Problem: Which lines run from the one containing "The width and height of the screenshot is (1216, 760)." through the one containing "will [70, 102].", both included? Copy those items verbatim and give nothing else.

Target pointing data
──────────────────────────────

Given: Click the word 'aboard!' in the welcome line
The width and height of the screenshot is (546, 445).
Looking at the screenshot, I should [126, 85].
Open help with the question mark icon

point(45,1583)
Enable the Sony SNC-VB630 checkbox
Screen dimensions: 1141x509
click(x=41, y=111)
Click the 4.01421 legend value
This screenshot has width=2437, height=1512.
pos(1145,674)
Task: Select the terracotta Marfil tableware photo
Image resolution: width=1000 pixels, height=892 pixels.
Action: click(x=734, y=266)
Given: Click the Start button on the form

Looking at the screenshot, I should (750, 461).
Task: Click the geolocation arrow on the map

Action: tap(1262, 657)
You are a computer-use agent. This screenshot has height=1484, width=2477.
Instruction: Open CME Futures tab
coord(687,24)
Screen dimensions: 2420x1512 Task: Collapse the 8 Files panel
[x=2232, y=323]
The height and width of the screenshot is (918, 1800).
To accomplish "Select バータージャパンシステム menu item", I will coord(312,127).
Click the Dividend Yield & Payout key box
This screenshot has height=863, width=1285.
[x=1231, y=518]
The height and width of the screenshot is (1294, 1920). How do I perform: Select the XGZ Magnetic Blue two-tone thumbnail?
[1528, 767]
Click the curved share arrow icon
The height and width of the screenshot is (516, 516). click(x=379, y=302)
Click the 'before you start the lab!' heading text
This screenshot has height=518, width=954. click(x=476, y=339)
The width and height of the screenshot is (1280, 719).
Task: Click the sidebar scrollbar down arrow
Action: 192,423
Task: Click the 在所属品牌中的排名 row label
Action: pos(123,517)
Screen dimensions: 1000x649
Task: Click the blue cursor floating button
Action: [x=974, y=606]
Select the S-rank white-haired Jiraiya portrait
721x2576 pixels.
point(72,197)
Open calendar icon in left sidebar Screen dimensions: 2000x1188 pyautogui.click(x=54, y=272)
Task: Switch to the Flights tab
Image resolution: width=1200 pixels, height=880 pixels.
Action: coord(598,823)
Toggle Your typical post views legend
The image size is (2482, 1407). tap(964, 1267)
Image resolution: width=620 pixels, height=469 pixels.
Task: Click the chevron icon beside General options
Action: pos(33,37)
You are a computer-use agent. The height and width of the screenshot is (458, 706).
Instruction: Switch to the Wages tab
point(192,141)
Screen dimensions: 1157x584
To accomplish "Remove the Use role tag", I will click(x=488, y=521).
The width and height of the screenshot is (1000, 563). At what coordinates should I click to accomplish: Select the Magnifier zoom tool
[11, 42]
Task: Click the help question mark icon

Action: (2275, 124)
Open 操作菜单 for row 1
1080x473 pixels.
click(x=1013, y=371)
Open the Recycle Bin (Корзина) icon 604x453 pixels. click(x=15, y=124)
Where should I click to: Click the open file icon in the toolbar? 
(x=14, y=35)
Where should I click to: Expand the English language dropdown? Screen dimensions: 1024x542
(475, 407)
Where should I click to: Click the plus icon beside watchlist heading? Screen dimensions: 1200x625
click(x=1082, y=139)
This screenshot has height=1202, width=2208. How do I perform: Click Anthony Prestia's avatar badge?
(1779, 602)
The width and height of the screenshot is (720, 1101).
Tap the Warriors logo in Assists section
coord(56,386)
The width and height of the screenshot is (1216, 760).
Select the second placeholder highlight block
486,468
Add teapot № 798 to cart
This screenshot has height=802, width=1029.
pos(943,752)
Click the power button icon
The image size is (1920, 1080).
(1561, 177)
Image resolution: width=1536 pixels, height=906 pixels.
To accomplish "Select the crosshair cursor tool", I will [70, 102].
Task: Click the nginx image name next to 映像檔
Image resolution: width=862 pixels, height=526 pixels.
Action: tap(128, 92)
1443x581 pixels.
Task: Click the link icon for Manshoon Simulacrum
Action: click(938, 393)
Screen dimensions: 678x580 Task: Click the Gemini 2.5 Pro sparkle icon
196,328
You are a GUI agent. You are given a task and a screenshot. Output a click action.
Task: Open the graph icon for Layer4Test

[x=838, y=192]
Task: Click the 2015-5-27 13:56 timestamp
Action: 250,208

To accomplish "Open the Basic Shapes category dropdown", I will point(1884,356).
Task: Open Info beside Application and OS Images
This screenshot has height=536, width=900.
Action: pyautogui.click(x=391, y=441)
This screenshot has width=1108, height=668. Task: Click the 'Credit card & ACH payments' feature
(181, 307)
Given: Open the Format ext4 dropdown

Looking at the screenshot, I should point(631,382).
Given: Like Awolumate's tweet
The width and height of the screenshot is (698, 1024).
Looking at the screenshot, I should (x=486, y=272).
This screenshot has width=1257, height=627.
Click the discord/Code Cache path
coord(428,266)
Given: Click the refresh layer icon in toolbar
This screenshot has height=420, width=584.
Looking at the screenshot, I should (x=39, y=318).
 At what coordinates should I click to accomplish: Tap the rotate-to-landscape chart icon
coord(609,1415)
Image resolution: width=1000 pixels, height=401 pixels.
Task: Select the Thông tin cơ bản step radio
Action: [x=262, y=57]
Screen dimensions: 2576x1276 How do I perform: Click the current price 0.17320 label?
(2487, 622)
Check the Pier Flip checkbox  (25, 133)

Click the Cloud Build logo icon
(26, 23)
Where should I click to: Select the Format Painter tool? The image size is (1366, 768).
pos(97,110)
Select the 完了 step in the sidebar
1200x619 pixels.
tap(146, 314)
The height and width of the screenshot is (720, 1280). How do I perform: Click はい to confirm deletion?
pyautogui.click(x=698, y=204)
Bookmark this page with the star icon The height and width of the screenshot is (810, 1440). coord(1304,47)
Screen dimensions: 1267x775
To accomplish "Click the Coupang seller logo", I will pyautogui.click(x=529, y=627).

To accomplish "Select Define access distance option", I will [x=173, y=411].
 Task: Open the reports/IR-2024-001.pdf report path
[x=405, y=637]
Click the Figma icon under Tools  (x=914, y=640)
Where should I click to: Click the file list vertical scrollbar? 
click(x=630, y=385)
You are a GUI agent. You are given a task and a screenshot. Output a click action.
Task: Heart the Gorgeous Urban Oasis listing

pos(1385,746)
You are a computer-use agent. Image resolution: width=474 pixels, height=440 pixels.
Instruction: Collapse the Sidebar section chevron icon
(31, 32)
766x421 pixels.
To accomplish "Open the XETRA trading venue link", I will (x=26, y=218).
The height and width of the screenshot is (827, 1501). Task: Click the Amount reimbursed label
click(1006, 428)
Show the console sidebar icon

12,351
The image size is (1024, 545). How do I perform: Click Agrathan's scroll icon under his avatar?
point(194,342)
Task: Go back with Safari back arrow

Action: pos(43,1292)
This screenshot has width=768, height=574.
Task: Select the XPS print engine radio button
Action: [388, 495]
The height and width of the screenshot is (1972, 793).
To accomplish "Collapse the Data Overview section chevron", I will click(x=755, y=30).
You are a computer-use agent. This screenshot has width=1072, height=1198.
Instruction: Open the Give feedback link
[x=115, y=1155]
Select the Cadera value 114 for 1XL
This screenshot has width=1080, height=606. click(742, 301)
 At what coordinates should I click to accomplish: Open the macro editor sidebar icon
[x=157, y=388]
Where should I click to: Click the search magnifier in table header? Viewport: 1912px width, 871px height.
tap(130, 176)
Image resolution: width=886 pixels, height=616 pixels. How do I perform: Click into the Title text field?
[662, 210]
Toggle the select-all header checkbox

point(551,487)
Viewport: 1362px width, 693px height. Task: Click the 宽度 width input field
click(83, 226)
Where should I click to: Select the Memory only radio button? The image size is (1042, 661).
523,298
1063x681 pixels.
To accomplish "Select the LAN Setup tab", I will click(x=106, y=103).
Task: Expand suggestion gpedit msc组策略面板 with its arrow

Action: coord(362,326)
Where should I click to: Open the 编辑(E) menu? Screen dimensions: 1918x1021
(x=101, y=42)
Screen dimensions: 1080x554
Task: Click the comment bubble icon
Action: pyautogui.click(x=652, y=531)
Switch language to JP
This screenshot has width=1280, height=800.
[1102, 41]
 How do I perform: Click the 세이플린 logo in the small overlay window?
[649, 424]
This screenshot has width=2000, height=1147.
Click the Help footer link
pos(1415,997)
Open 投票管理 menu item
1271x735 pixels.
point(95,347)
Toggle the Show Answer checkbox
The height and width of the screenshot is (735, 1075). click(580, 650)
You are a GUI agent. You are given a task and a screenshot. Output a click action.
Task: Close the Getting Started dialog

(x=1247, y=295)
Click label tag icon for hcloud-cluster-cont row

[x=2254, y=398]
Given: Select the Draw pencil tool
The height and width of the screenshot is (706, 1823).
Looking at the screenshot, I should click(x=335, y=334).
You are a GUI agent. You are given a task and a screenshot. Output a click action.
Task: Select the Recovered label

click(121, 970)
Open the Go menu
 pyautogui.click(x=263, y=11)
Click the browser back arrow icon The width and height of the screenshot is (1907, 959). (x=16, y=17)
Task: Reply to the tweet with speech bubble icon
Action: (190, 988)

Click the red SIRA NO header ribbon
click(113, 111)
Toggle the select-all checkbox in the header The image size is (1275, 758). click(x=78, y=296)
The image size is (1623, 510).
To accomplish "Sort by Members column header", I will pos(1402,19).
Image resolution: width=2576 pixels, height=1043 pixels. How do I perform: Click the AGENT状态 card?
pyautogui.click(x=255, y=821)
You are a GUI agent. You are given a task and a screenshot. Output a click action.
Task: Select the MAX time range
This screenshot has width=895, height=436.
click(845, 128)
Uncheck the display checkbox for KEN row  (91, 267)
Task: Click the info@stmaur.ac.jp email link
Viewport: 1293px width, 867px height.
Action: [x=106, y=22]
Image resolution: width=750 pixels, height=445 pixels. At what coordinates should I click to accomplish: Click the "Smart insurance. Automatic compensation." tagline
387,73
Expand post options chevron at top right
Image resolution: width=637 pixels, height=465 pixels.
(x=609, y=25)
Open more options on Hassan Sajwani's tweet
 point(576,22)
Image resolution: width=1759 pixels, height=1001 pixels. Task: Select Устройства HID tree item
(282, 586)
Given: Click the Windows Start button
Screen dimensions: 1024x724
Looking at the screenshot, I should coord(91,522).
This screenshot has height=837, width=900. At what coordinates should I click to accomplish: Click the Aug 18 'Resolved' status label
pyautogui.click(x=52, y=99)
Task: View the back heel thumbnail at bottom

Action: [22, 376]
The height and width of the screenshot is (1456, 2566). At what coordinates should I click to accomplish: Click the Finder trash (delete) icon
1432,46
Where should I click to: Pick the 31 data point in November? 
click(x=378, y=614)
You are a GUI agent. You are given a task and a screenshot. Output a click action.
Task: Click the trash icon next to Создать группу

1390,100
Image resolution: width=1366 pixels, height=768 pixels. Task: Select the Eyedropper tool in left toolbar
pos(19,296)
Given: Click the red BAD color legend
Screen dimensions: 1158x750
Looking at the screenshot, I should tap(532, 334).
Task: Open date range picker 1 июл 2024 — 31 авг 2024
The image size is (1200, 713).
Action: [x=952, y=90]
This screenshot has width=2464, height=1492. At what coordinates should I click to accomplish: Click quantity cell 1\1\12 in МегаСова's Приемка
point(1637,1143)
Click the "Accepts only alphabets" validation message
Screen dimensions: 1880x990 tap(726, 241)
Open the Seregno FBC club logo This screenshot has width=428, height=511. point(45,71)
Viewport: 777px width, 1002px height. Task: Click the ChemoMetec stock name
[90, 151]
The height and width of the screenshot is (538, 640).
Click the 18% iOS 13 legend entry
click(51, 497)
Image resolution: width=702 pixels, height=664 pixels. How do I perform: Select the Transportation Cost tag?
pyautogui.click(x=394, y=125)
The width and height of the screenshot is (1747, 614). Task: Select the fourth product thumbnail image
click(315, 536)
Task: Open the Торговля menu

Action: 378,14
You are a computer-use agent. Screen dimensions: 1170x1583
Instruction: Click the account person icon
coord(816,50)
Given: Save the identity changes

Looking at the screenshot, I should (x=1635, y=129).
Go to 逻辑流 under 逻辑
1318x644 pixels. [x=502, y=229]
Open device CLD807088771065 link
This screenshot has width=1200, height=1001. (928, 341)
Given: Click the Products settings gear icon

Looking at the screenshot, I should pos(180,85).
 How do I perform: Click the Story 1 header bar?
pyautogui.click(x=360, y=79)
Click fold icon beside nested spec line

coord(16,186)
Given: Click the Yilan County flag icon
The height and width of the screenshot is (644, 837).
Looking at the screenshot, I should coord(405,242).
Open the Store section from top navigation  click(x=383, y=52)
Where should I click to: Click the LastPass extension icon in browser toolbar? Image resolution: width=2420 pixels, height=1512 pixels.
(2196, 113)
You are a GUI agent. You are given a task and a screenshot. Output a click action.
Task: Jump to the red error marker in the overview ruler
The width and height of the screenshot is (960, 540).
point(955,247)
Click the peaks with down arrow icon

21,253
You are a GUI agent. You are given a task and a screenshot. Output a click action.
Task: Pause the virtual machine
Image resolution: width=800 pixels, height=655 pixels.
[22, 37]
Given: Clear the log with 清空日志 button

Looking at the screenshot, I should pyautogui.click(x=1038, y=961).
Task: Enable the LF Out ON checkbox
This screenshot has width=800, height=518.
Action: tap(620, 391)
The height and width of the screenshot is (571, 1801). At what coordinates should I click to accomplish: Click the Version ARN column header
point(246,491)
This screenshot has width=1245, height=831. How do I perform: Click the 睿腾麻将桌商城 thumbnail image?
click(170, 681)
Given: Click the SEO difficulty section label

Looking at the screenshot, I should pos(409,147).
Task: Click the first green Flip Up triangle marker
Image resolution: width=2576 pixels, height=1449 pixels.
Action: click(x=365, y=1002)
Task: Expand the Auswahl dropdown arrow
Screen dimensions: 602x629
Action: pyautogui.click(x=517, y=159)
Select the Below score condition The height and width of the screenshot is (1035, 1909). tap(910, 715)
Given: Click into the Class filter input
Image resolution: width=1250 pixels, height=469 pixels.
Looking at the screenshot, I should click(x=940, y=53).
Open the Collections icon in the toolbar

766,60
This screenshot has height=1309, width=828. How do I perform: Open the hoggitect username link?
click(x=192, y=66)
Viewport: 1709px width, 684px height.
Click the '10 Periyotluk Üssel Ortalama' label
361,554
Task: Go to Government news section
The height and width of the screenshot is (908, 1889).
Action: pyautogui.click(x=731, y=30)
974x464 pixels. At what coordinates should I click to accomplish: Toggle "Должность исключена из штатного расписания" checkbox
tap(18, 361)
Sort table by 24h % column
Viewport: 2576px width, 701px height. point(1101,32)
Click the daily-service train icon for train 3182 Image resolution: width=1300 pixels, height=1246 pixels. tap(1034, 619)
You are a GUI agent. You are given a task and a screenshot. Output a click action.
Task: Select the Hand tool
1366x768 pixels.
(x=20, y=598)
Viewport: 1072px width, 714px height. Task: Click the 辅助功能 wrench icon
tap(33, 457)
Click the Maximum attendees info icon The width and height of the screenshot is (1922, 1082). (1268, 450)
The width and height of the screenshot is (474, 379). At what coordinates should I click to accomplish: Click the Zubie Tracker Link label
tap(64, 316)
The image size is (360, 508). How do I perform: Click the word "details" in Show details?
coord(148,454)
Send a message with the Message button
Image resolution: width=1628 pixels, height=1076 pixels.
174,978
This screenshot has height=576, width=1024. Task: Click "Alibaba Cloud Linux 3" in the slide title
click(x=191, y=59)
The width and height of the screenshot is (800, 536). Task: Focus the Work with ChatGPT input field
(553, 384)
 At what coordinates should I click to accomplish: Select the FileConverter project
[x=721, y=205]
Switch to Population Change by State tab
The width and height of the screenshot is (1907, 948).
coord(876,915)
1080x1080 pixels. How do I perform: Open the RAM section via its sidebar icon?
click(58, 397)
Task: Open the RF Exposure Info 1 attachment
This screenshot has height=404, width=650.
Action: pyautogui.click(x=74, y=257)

──────────────────────────────

Written reply:
The width and height of the screenshot is (1216, 760).
Select the second placeholder highlight block
486,468
Add teapot № 798 to cart
This screenshot has height=802, width=1029.
pos(943,752)
Click the power button icon
The image size is (1920, 1080).
(1561, 177)
Image resolution: width=1536 pixels, height=906 pixels.
To accomplish "Select the crosshair cursor tool", I will [70, 102].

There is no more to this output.